## TASK OBJECTIVE
Rewrite the part of the records that opens with the line containing "Given: Click the 10^1 frequency axis label" and closes with the line containing "Action: (358, 59)", changing "Given" to "Instruction" and leaving everything else the same.

— Start GIVEN ENTRIES —

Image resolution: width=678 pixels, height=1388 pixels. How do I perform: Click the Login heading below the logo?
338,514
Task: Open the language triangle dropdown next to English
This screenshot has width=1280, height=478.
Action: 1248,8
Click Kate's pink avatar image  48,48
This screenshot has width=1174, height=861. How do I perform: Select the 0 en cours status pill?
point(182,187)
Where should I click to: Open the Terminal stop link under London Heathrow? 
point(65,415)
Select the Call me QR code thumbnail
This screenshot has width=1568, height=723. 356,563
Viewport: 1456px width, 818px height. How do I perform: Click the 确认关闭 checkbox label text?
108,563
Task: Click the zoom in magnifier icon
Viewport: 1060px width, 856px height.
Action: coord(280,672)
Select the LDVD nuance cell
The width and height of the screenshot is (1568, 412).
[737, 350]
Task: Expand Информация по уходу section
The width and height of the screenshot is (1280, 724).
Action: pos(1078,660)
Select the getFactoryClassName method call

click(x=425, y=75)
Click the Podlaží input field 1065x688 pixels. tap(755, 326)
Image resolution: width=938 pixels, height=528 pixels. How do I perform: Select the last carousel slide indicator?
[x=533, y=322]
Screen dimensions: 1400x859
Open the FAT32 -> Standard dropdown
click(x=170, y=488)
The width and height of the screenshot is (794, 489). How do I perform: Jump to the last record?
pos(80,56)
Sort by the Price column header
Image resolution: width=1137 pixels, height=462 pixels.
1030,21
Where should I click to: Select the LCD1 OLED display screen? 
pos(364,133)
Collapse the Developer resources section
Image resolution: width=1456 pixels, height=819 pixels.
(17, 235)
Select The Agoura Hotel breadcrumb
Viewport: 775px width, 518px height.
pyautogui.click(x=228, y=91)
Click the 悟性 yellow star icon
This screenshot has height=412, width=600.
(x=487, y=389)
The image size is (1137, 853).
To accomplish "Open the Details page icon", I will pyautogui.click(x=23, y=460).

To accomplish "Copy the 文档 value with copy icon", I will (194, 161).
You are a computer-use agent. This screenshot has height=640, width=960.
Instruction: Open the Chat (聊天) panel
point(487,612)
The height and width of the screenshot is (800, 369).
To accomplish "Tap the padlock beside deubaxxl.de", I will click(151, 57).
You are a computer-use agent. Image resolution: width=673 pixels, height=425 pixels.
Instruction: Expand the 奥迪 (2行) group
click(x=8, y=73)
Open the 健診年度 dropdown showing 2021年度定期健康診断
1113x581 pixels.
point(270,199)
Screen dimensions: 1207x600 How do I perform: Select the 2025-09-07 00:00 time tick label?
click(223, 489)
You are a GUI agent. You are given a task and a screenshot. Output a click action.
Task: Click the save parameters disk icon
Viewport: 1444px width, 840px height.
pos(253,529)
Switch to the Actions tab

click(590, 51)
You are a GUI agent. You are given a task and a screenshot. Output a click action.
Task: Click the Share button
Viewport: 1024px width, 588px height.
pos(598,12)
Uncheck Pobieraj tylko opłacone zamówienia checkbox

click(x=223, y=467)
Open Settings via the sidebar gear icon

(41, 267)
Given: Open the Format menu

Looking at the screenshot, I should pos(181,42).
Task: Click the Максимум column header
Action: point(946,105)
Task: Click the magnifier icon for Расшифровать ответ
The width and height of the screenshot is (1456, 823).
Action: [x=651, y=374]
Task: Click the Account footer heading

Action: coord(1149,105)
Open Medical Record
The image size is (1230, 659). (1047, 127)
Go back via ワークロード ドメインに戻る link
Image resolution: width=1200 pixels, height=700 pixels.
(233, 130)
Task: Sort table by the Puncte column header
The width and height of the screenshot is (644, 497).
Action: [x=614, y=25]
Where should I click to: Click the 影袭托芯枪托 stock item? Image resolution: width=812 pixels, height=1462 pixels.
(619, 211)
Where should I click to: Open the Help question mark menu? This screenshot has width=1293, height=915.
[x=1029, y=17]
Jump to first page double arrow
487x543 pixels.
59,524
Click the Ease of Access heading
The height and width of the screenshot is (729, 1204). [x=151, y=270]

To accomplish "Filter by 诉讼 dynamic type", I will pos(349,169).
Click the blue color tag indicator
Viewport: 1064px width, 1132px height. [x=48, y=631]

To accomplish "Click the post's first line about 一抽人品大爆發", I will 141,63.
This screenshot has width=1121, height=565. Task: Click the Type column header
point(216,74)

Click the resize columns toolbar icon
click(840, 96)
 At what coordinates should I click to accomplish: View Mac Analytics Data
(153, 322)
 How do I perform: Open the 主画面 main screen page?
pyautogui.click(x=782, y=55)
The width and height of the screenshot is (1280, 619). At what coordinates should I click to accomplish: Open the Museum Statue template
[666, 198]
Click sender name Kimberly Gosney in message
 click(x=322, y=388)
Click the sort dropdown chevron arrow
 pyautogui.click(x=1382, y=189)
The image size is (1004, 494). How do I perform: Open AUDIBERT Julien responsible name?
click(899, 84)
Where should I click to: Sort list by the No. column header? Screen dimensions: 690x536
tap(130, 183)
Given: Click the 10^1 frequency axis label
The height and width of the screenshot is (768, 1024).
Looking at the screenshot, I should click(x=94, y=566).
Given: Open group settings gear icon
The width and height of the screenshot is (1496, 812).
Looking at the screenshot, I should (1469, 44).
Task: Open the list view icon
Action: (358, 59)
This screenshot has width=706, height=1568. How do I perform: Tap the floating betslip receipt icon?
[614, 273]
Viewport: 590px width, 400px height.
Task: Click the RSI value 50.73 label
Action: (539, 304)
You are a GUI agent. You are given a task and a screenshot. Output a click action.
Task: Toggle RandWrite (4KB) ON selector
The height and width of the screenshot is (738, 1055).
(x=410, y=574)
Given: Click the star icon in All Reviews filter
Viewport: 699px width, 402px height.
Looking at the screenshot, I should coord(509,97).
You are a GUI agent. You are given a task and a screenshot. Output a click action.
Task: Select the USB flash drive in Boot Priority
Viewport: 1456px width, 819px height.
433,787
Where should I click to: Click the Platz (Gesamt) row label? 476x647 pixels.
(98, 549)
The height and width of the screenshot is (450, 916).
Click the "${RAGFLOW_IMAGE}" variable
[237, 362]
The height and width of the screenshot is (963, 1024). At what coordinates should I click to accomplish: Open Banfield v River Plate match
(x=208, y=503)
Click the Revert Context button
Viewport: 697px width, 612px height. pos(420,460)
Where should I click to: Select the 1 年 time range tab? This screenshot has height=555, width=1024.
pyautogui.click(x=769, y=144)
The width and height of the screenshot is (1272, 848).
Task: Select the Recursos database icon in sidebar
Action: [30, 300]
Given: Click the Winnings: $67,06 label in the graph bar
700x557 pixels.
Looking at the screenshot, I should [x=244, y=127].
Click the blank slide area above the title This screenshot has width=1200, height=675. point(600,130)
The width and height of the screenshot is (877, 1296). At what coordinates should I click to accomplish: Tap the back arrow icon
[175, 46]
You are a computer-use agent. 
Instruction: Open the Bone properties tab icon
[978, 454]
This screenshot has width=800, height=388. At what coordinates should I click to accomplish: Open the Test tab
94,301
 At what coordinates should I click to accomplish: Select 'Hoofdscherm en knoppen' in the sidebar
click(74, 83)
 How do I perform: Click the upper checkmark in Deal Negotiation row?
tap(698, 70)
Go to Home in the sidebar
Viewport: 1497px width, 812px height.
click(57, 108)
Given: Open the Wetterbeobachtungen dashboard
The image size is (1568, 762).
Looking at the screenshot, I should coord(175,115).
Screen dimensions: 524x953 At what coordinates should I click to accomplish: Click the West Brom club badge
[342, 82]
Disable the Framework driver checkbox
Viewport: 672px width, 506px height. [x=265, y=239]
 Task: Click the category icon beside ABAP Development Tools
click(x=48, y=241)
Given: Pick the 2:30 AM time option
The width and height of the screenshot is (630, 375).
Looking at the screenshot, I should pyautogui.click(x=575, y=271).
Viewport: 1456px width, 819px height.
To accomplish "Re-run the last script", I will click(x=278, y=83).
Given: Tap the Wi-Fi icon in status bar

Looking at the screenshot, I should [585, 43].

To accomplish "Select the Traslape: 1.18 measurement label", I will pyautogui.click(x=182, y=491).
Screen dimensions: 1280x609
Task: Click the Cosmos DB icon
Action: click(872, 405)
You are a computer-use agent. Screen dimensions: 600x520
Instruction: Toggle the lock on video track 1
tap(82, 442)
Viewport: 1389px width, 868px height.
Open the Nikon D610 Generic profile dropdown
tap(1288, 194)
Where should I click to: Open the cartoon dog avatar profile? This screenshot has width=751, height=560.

— End GIVEN ENTRIES —

## ANSWER TO THE EXERCISE
Instruction: Click the 10^1 frequency axis label
The height and width of the screenshot is (768, 1024).
Looking at the screenshot, I should click(x=94, y=566).
Instruction: Open group settings gear icon
The width and height of the screenshot is (1496, 812).
Looking at the screenshot, I should (1469, 44).
Task: Open the list view icon
Action: (358, 59)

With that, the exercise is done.